Go through the data below. List every line that holds the word "Pets".

** Opening RECORDS FOR PROCESSING block **

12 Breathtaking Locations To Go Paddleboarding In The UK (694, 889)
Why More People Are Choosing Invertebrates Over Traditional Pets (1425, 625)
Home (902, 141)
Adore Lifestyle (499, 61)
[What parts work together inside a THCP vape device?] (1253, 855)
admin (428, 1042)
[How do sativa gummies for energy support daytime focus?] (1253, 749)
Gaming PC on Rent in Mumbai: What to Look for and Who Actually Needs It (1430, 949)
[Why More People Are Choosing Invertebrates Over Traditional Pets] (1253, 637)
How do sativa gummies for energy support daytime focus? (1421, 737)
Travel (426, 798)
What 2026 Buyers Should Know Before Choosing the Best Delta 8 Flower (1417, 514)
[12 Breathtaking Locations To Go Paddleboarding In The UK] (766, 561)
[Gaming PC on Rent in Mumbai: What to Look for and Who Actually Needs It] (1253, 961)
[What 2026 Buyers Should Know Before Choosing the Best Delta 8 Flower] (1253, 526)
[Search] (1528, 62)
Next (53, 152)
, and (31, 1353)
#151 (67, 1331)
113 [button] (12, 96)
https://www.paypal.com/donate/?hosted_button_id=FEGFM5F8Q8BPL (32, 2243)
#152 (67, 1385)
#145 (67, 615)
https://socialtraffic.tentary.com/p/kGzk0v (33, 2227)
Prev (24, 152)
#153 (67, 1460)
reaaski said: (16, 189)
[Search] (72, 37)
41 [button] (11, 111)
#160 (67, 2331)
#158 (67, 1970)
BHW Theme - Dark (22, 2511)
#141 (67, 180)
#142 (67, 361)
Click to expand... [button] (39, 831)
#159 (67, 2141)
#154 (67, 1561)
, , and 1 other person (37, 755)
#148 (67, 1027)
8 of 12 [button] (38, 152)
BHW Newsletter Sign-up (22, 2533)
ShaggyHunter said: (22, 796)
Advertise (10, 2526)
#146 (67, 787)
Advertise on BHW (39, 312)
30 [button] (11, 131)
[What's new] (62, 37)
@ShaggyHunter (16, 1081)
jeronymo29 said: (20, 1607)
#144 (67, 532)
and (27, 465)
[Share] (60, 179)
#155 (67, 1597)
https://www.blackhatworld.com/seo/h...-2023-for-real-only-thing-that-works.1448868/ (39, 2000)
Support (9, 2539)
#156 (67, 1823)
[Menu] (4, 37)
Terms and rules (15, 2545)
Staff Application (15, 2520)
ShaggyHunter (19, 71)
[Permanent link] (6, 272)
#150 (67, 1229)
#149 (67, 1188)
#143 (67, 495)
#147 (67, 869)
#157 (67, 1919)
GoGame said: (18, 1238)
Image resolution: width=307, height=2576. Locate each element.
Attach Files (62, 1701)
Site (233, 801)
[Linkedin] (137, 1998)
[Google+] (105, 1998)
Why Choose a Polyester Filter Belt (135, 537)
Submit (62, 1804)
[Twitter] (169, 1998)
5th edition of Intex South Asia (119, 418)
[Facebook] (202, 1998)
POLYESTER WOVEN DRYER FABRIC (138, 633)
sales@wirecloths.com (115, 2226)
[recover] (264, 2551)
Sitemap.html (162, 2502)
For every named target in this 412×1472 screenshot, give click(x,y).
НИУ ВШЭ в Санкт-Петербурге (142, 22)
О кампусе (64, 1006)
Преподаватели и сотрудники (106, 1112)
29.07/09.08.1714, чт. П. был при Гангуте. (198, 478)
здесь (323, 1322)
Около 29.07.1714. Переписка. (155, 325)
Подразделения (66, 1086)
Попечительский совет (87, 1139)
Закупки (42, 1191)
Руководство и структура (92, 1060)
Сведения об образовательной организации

** Closing RECORDS FOR PROCESSING block **

* _PROBLEM SOLUTION_
Why More People Are Choosing Invertebrates Over Traditional Pets (1425, 625)
[Why More People Are Choosing Invertebrates Over Traditional Pets] (1253, 637)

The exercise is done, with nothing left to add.